MATA INDONESIA, WASHINGTON – Presiden Amerika Serikat (AS), Joe Biden memastikan akan menekan Presiden Rusia, Vladimir Putin untuk menghormati hak asasi manusia. Kedua pemimpin negara tersebut dilaporkan akan bertatap muka di Jenewa, Swiss pada Juni.
“Saya akan bertemu dengan Presiden Putin dalam beberapa pekan di Jenewa untuk menjelaskan bahwa kami tidak akan, kami tidak akan diam dan membiarkan dia menyalahgunakan hak-hak itu,” kata Presiden Biden dalam pidatonya melansir Reuters, Senin, 31 Mei 2021.

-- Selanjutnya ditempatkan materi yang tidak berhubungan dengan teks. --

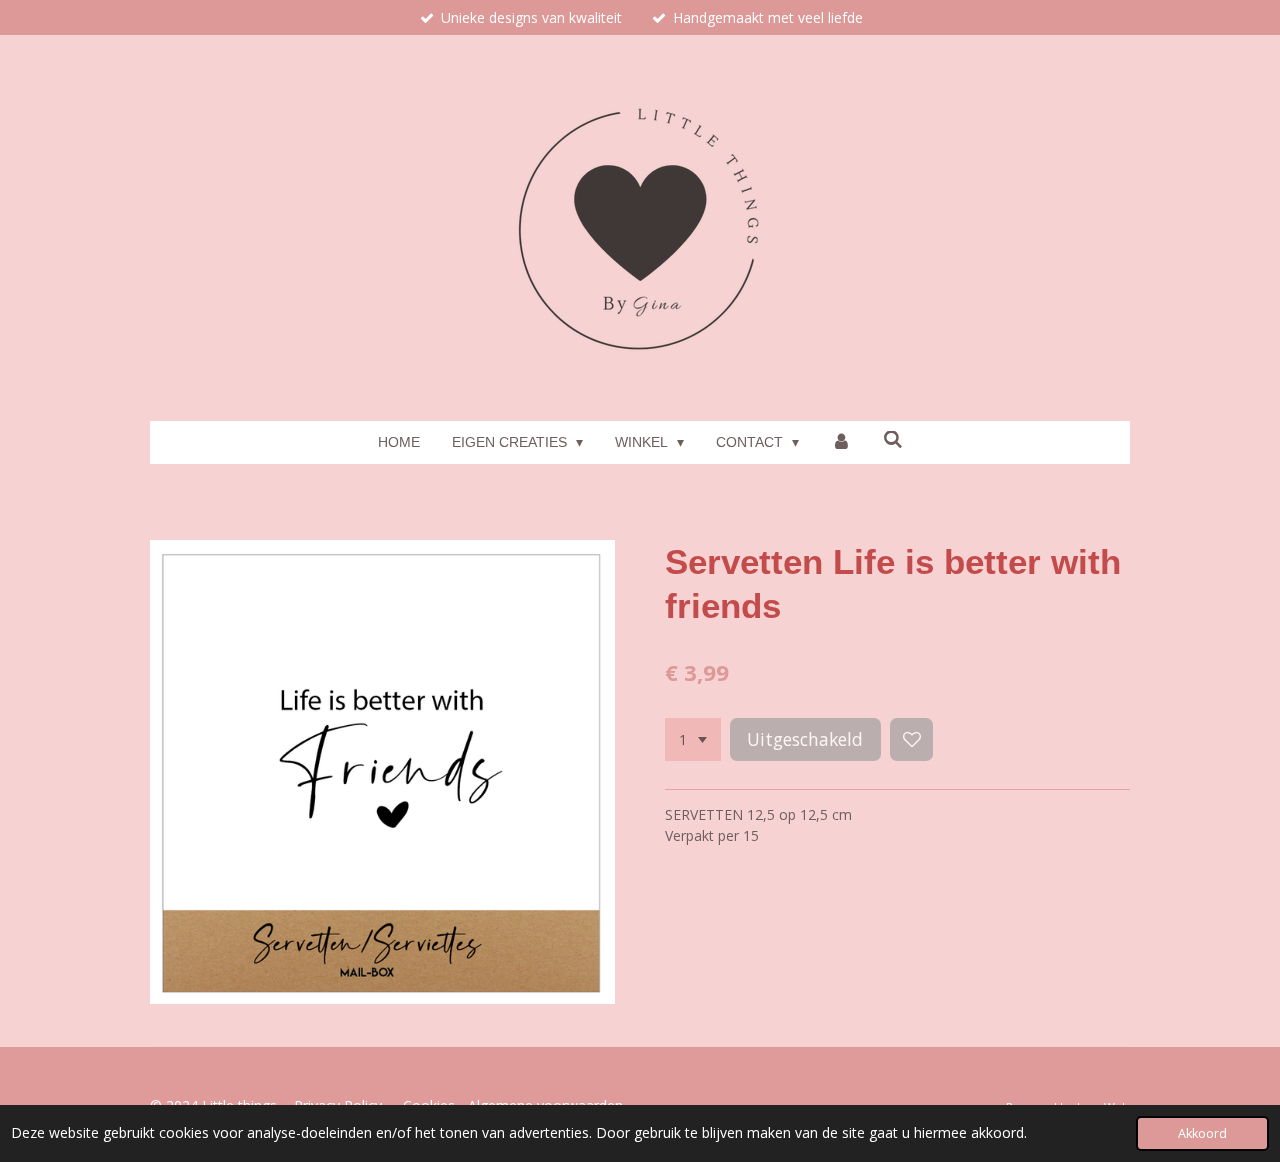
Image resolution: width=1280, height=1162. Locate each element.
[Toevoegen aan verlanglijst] (912, 740)
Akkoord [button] (1202, 1133)
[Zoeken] (893, 440)
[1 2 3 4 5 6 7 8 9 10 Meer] (693, 740)
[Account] (841, 442)
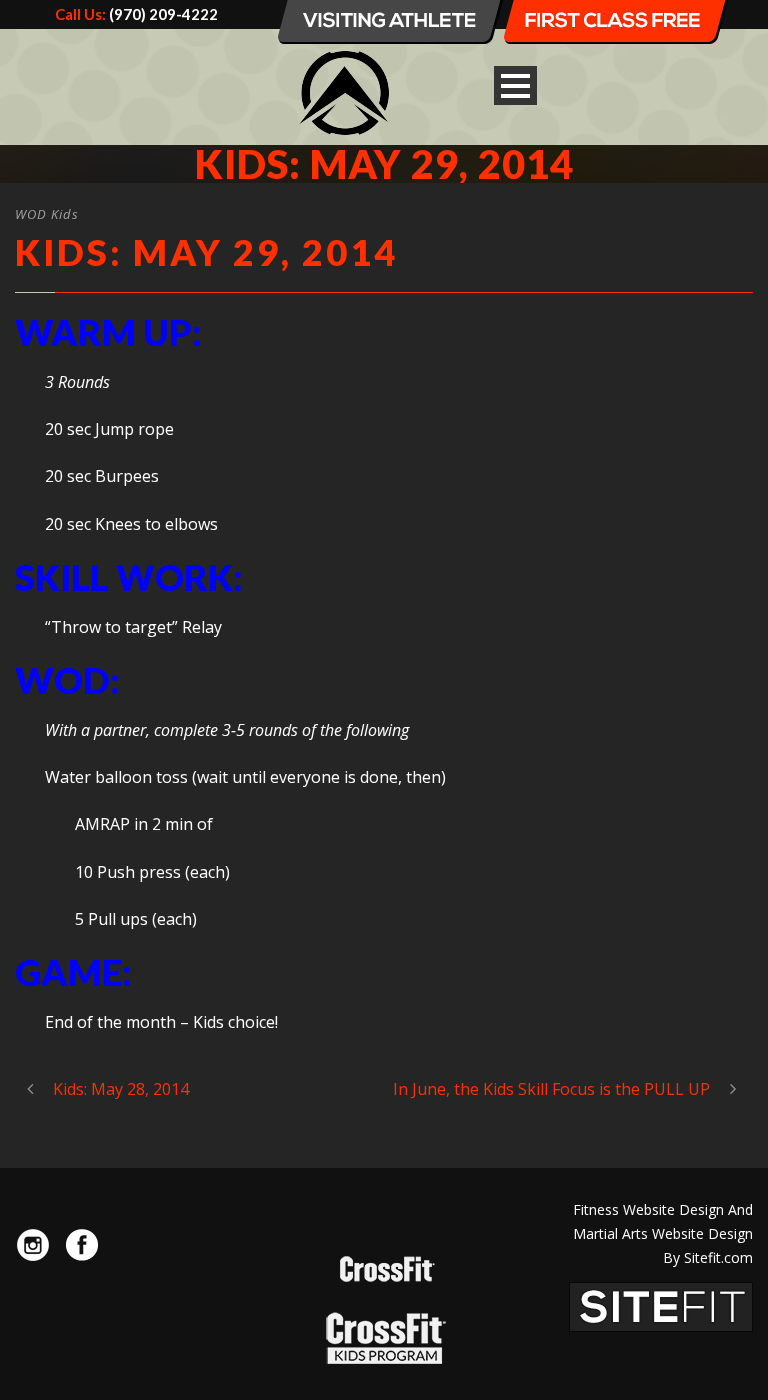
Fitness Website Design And (663, 1209)
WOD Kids (47, 214)
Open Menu (515, 85)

Gedung Putih mengatakan pada Jumat (28/5) bahwa pihaknya berencana untuk melanjutkan KTT antara kedua pemimpin setelah Microsoft menandai serangan dunia maya terhadap lembaga pemerintah AS oleh Nobelium – kelompok di balik peretasan SolarWind tahun lalu yang berasal dari Rusia.
Dalam pertemuan yang diagendakan tanggal 16 Juni, Gedung Putih mengatakan bahwa Presiden Biden dan Presiden Putin akan membahas berbagai masalah yang bertujuan memulihkan prediktabilitas dab stabilitas dalam hubungan Washington – Moskow.
“Presiden Amerika Serikat tidak takut untuk melawan musuh dan menggunakan momen diplomasi langsung untuk menyampaikan bidang-bidang yang menjadi perhatiannya dan mencari peluang untuk bekerja sama di bidang-bidang di mana kita memiliki kesepakatan bersama,” kata juru bicara Gedung Putih, Jen Psaki (26/5).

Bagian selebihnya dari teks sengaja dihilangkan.